_EXERCISE AIM_: Exactly as written, copy every line from the one containing "At what coordinates" through the end of the records, with the pictures left out.

_Screenshot grounding data_:
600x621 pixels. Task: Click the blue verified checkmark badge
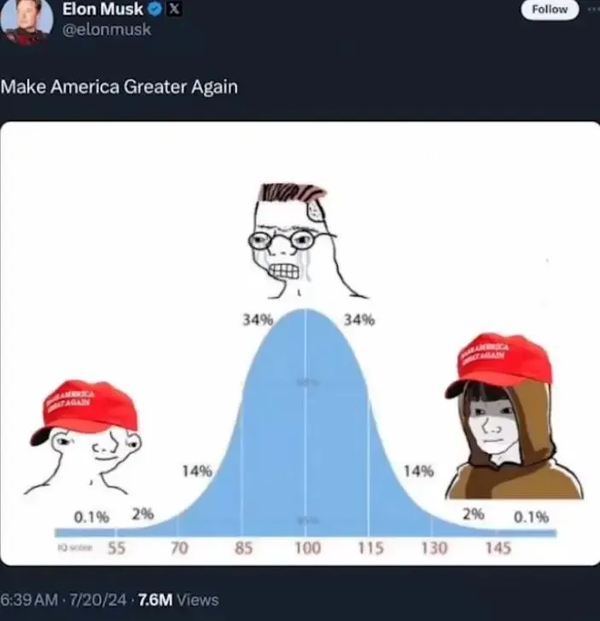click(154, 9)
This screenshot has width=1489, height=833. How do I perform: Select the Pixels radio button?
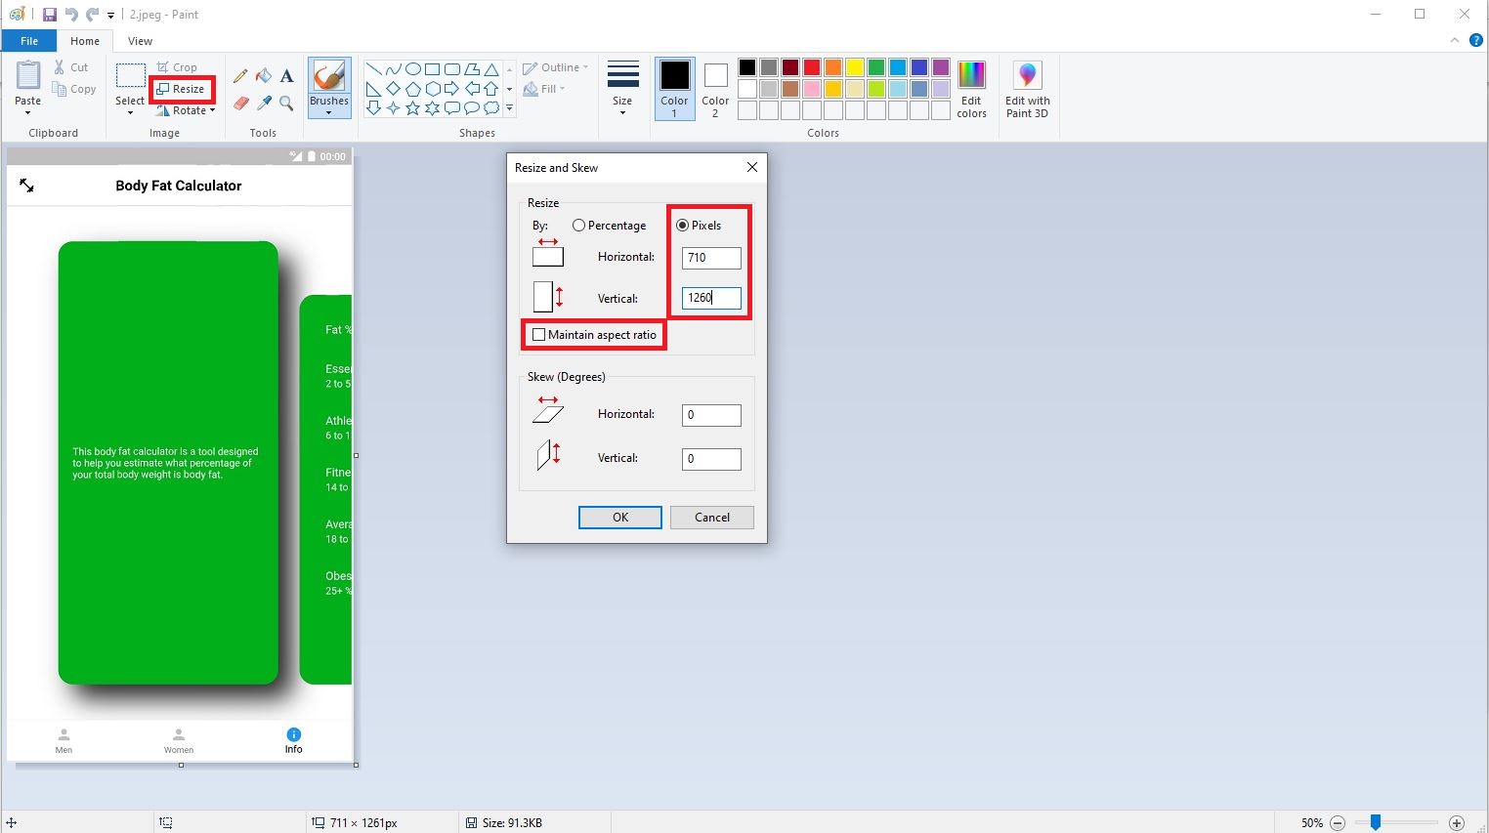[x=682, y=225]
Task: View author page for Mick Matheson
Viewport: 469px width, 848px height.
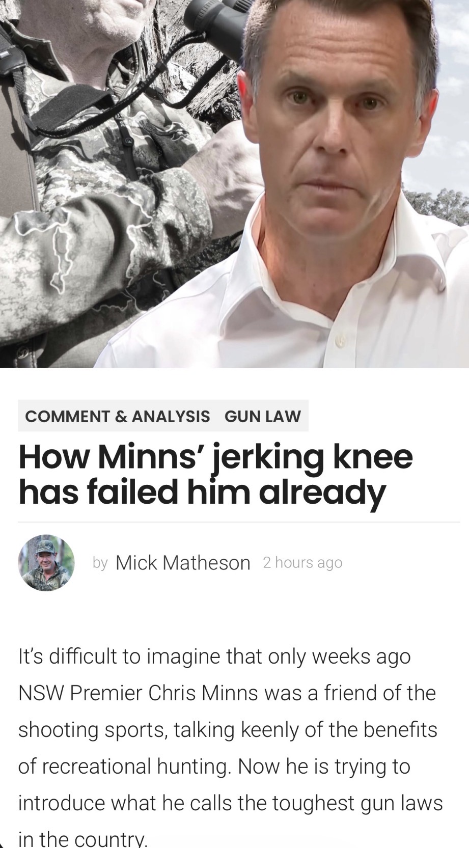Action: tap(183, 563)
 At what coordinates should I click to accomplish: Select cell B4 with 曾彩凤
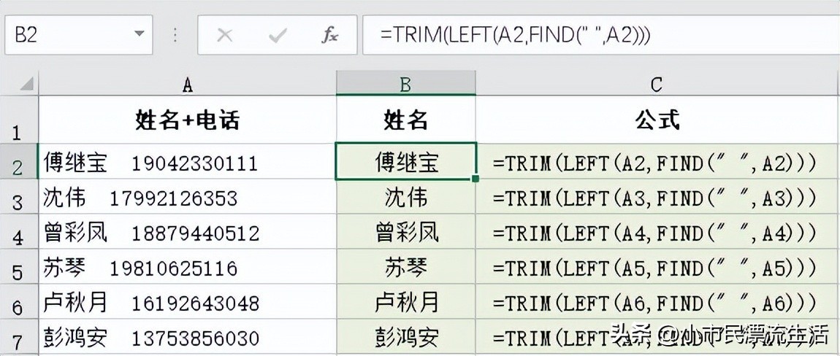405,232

_RESPONSE TO THIS TASK_:
 At what coordinates should I click to accomplish: Select cell B4 with 曾彩凤
405,232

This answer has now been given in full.